[FRAGMENTO PARA LEER]:

Es una lección que, desgraciadamente, muchos aprenden tarde y malamente.: reconocer nuestros límites.
No me refiero sólo a los físicos, que también.¡Cuántos infartados!, ¡cuantos ictus!, ¡cuantas enfermedades psíquicas se dan por traspasar fronteras que el cuerpo ya avisaba que aquello no iba bien.
Es el “efecto ventrílocuo” : tú no hablas, pero tu cuerpo sí.
Conocí hace unos años a un padre de un colegio. Más majo que yo que me sé. Tiempo después tuve una entrevista con él y con mi jefe sobre un tema profesional. El papi era el director general de una multinacional de las de miles de trabajadores y cotización en bolsa.
Me llamó la atención que el tío padecía de unos tics horribles, de una agresividad infatigable, agotadora...en los ojos, en un brazo, que parecía levantarse cara al sol con la camisa nueva, en los hombros, que los arqueaba como de importarle un bledo todo..

[PREGUNTAS Y TAREAS]:
a) Responde estas preguntas sobre el texto acerca de reconocer nuestros límites:
(i) ¿Cómo se llama el efecto en el que tú no hablas, pero tu cuerpo sí?
(ii) ¿Qué puesto ocupaba el padre del colegio en su empresa?
(iii) ¿En qué partes del cuerpo tenía los tics ese padre?
b) Vuelve a escribir, sin cambiar nada, la parte del texto sobre reconocer nuestros límites que empieza con "Conocí hace unos" y sigue hasta "cotización en bolsa.".
El material no hace falta para resolver nada de esto.

[MATERIAL LISTADO]:
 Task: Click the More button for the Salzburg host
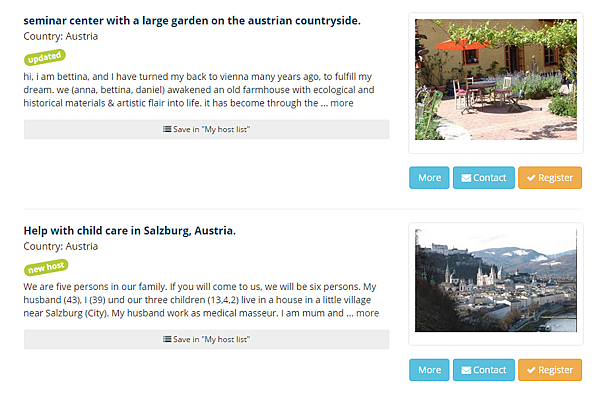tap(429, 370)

==

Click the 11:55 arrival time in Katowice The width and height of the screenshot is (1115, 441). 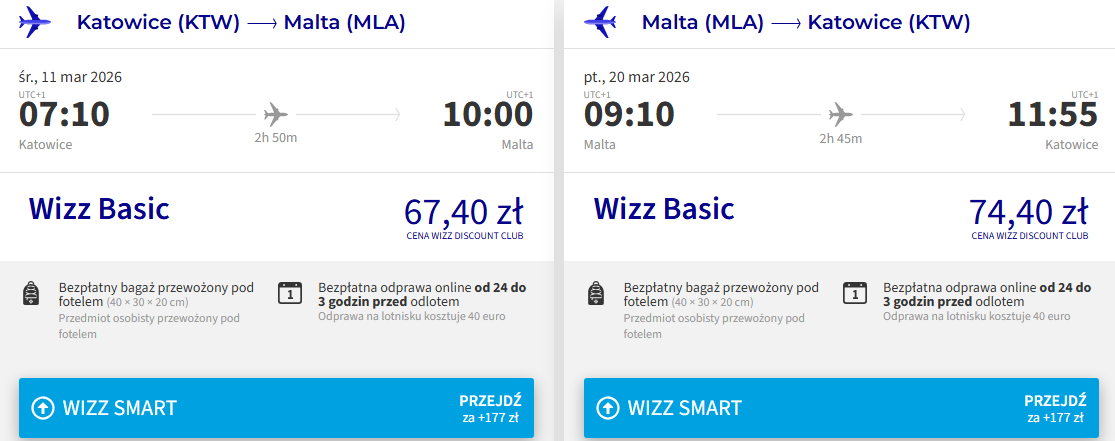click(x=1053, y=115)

...

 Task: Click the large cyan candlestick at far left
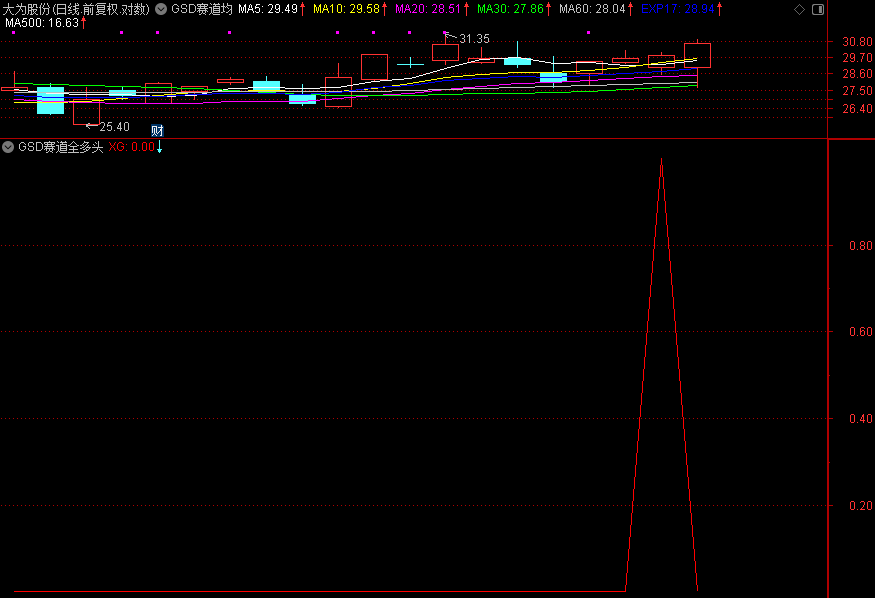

[RESPUESTAS POR PUNTO]:
a)
(i) El "efecto ventrílocuo".
(ii) Era el director general de una multinacional.
(iii) En los ojos, en un brazo y en los hombros.

b)
Conocí hace unos años a un padre de un colegio. Más majo que yo que me sé. Tiempo después tuve una entrevista con él y con mi jefe sobre un tema profesional. El papi era el director general de una multinacional de las de miles de trabajadores y cotización en bolsa.